> [Written exercise] Give the material as a Markdown table with the columns No. and Text, one row per line, numbering each row and leaving out blank lines. Cover only the part that runs from the start of the material through the line containing "This screenshot has height=342, width=498.", and leave the pictures out.

> [Dataset records]
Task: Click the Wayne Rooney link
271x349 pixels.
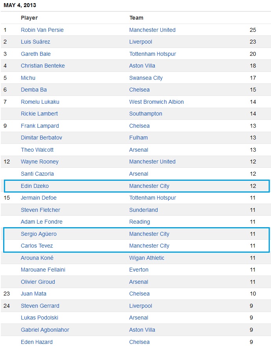Action: pos(40,162)
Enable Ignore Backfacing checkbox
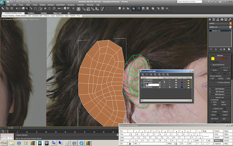This screenshot has width=233, height=146. [211, 64]
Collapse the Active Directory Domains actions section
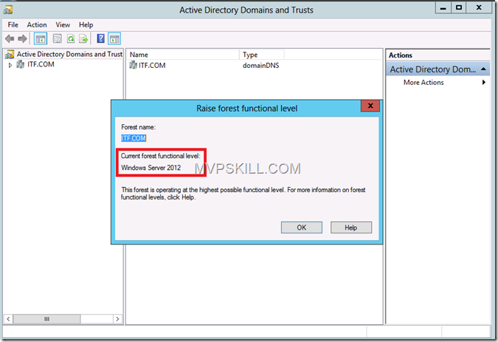This screenshot has height=342, width=498. [x=483, y=69]
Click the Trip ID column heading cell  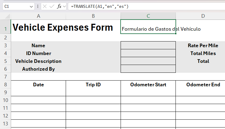click(93, 85)
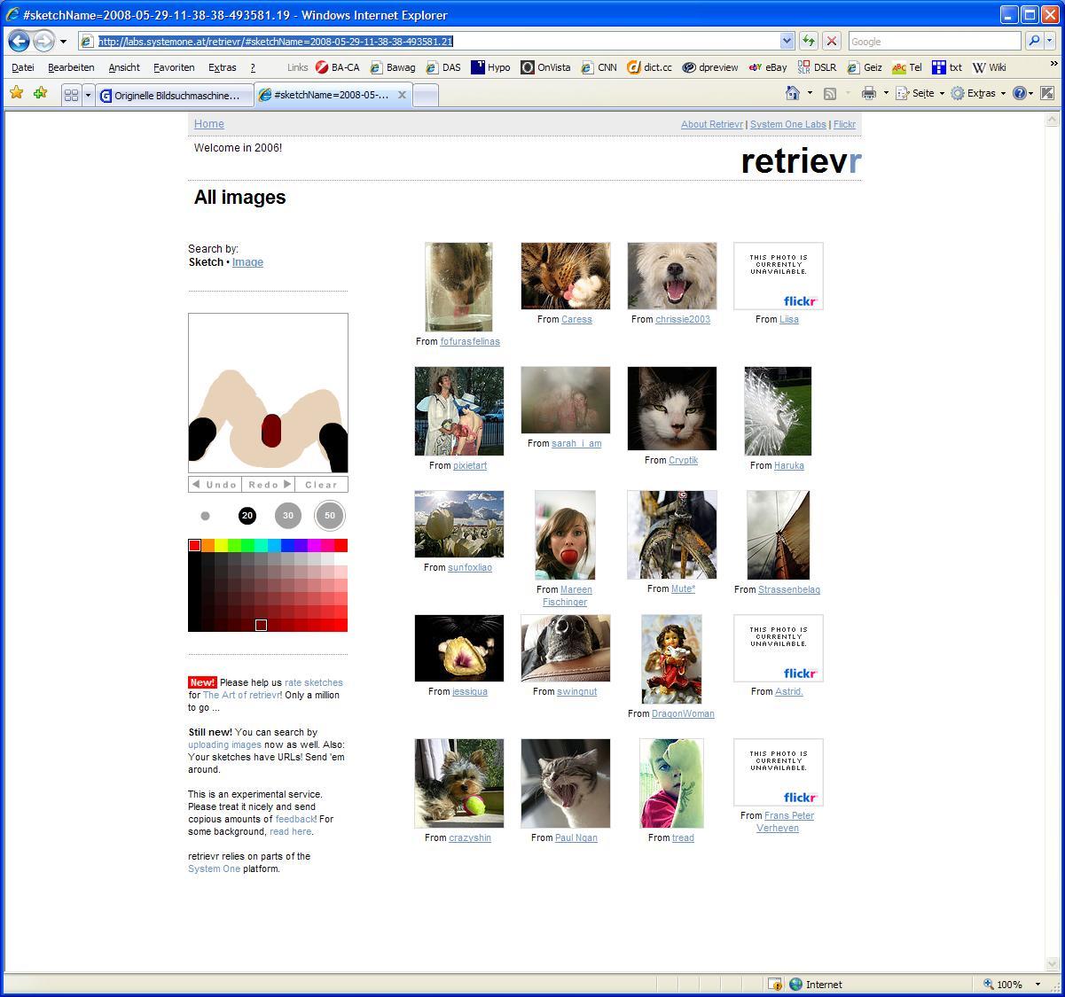1065x997 pixels.
Task: Select brush size 50
Action: (330, 515)

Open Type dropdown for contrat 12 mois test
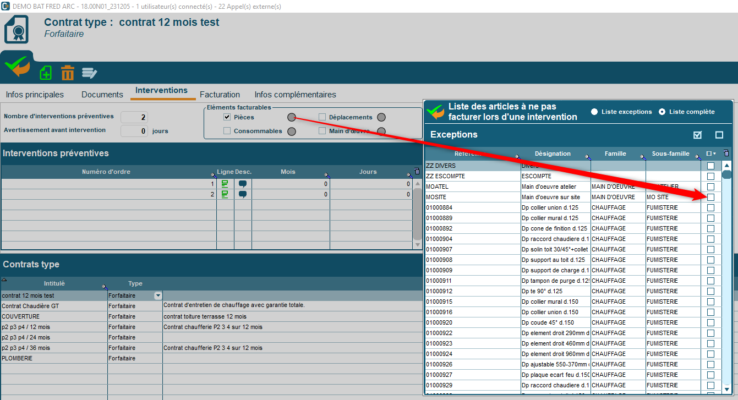[x=158, y=295]
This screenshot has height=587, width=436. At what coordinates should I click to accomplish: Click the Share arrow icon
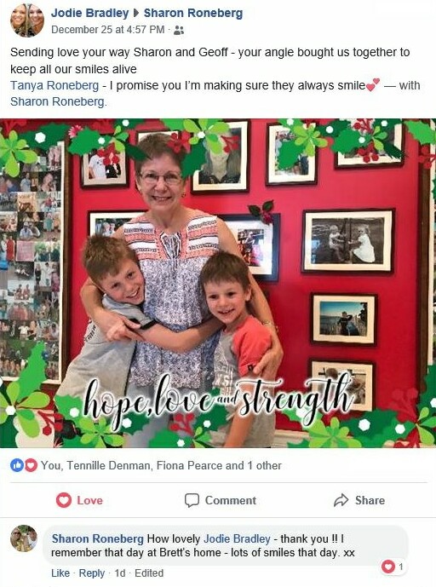pos(341,500)
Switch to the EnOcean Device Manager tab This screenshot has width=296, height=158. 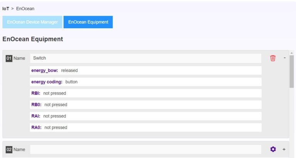click(x=32, y=22)
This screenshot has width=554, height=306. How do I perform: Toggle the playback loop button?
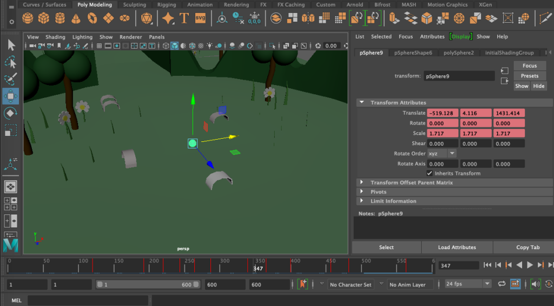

> [Exercise result]
| No. | Text |
|---|---|
| 1 | Task: Click the Wayne Rooney link |
| 2 | 271x349 pixels. |
| 3 | Action: pos(40,162) |
| 4 | Enable Ignore Backfacing checkbox |
| 5 | This screenshot has width=233, height=146. [211, 64] |
| 6 | Collapse the Active Directory Domains actions section |
| 7 | This screenshot has height=342, width=498. [x=483, y=69] |